2. Pursuant to that certain Letter Agreement, dated October 25, 2024, between the Issuer and the White Hat Funds (as defined below) (the "Letter Agreement"), the White Hat Funds exercised a portion of their right to buy, on a pro rata basis, and the Issuer agreed to issue and sell, 3,000 shares of the Preferred Stock in exchange for the White Hat Fund's consent, as holders of the outstanding Preferred Stock, to the Issuer's entry into certain Transaction Documents (as defined in the Letter Agreement) and an amount in cash equal to the par value thereof, in accordance with that certain Subscription Agreement, dated December 21, 2023, by and among the Issuer and the White Hat Funds, as amended by the Letter Agreement, which is attached as Exhibit 10.3 to the Issuer's Current Report on Form 8-K filed with the Securities and Exchange Commission on October 29, 2024.
3. The securities reported herein are held by certain funds (the "White Hat Funds") managed by White Hat Capital Partners LP, a Delaware limited partnership (the "WH Investment Manager"). Mr. David J. Chanley (the "Reporting Person") serves as the co-managing member of the general partner of the WH Investment Manager. The filing of this statement shall not be deemed an admission that the Reporting Person is the beneficial owner of the securities reported herein for purposes of Section 16 of the Securities Act of 1934, as amended, or otherwise. The Reporting Person expressly disclaims beneficial ownership of the securities reported herein except to the extent of his pecuniary interest therein, if any.

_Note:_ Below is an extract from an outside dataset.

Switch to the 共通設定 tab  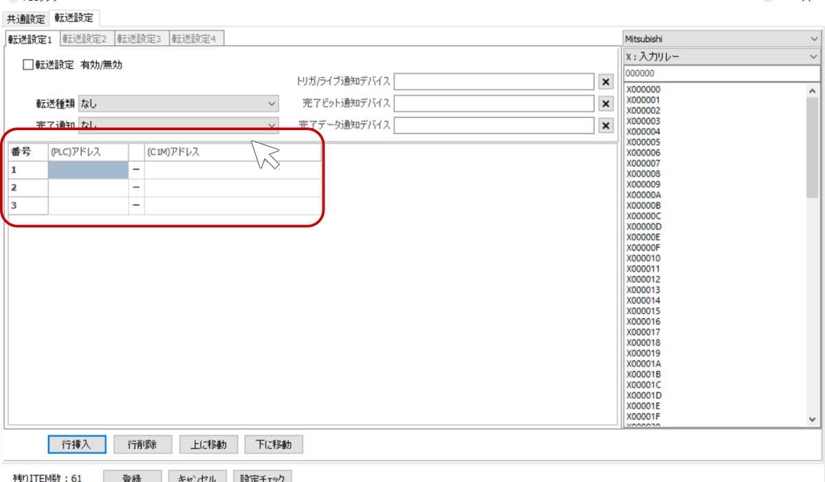point(25,19)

4. Conversion price of $6.70, subject to adjustments as set forth in the Certificate of Designations of the Preferred Stock (the "CoD").
5. Holders of Preferred Stock have the right to convert their shares of Preferred Stock at or following the earlier to occur of (x) December 21, 2024 and (y) immediately prior to (and conditioned upon) the consummation of a Change of Control (as defined in the CoD). Subject to the terms and conditions set forth in the CoD, the Issuer has the right to designate any business day after December 21, 2024 as a conversion date for all or any portion that is a whole number of the outstanding shares of Preferred Stock.

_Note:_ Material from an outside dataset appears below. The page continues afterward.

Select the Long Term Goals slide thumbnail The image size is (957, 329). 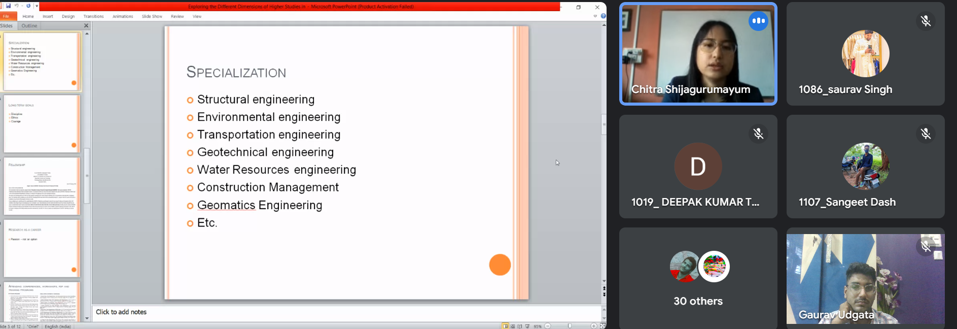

6. The Preferred Stock has no expiration date.
/s/ David J. Chanley 10/29/2024
** Signature of Reporting Person Date
Reminder: Report on a separate line for each class of securities beneficially owned directly or indirectly.
* If the form is filed by more than one reporting person, see Instruction 4 (b)(v).
** Intentional misstatements or omissions of facts constitute Federal Criminal Violations See 18 U.S.C. 1001 and 15 U.S.C. 78ff(a).